Exercise objective:
Copy every line of the records below where the word "click" occurs.

[Records from a dataset]

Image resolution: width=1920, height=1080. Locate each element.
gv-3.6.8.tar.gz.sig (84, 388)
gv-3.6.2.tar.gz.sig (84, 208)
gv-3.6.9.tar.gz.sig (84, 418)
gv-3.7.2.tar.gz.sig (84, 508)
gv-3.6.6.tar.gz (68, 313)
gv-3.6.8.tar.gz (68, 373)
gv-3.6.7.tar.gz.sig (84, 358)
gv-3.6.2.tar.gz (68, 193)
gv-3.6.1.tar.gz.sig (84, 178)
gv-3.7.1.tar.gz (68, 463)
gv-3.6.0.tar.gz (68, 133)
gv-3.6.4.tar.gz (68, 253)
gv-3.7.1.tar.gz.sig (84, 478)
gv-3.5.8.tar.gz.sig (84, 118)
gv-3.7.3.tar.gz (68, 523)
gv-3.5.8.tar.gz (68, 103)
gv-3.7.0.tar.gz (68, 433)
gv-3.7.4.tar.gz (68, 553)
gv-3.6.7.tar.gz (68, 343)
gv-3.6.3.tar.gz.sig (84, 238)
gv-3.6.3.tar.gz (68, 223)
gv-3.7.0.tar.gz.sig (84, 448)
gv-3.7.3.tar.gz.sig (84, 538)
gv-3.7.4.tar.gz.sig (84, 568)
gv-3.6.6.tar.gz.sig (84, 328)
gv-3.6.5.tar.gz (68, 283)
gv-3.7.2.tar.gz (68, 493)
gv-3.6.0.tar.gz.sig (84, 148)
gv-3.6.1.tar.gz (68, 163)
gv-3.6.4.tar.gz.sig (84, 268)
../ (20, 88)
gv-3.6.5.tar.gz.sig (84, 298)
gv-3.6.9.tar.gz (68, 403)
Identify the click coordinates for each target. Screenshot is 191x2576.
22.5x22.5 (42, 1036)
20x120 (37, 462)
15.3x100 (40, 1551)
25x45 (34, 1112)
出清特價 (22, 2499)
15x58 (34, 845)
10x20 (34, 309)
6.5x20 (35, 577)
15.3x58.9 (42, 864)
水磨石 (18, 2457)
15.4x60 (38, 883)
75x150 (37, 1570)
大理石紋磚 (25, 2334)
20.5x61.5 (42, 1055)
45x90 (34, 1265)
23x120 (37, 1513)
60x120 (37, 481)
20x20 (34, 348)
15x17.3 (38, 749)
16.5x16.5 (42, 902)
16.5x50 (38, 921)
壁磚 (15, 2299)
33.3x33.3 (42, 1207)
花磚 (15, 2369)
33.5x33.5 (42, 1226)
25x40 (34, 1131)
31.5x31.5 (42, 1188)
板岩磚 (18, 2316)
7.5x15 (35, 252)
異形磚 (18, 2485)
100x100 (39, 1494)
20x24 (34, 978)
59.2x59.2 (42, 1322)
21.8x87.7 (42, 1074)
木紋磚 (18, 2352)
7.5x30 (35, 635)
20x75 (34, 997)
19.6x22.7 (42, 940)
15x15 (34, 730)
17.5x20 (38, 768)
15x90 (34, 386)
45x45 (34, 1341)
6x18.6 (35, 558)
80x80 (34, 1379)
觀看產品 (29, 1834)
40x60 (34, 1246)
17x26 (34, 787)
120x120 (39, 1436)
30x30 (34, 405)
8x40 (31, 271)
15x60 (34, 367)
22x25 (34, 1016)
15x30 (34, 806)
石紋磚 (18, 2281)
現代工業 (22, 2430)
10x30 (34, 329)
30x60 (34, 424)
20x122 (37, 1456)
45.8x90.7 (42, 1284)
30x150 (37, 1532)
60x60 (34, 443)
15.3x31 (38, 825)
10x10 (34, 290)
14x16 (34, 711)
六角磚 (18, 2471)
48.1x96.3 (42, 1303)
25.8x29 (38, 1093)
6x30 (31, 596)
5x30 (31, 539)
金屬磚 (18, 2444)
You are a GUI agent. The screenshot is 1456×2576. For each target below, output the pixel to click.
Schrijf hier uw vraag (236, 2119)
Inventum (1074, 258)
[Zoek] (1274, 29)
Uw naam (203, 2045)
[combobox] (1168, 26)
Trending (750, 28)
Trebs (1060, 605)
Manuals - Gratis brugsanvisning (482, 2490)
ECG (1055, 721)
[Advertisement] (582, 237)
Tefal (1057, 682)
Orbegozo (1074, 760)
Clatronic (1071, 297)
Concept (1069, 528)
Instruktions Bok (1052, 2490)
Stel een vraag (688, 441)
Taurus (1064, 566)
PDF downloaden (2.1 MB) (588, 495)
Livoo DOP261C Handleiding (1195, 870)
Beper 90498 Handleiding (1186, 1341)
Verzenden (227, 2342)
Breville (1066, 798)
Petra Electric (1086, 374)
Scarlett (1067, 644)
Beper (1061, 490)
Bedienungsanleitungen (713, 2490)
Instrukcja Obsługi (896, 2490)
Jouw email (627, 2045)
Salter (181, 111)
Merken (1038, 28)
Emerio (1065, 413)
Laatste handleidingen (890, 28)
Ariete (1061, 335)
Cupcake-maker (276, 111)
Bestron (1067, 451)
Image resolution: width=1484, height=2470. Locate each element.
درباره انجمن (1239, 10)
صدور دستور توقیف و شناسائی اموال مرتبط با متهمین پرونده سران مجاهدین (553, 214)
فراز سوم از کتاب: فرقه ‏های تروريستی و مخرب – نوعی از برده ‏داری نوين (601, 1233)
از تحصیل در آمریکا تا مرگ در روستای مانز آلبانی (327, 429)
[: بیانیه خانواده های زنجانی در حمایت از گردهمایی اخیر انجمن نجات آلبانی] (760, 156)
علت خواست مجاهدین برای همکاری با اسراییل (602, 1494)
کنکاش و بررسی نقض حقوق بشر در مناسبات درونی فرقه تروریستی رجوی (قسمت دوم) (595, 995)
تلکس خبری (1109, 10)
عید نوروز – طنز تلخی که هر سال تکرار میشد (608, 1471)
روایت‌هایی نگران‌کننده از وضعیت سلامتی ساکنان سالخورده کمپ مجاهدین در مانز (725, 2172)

Result of this exercise:
Identify the click coordinates for each target. Screenshot is 191x2576.
You are a GUI agent. The screenshot is 1456×2576. For each target below, output the pixel to click.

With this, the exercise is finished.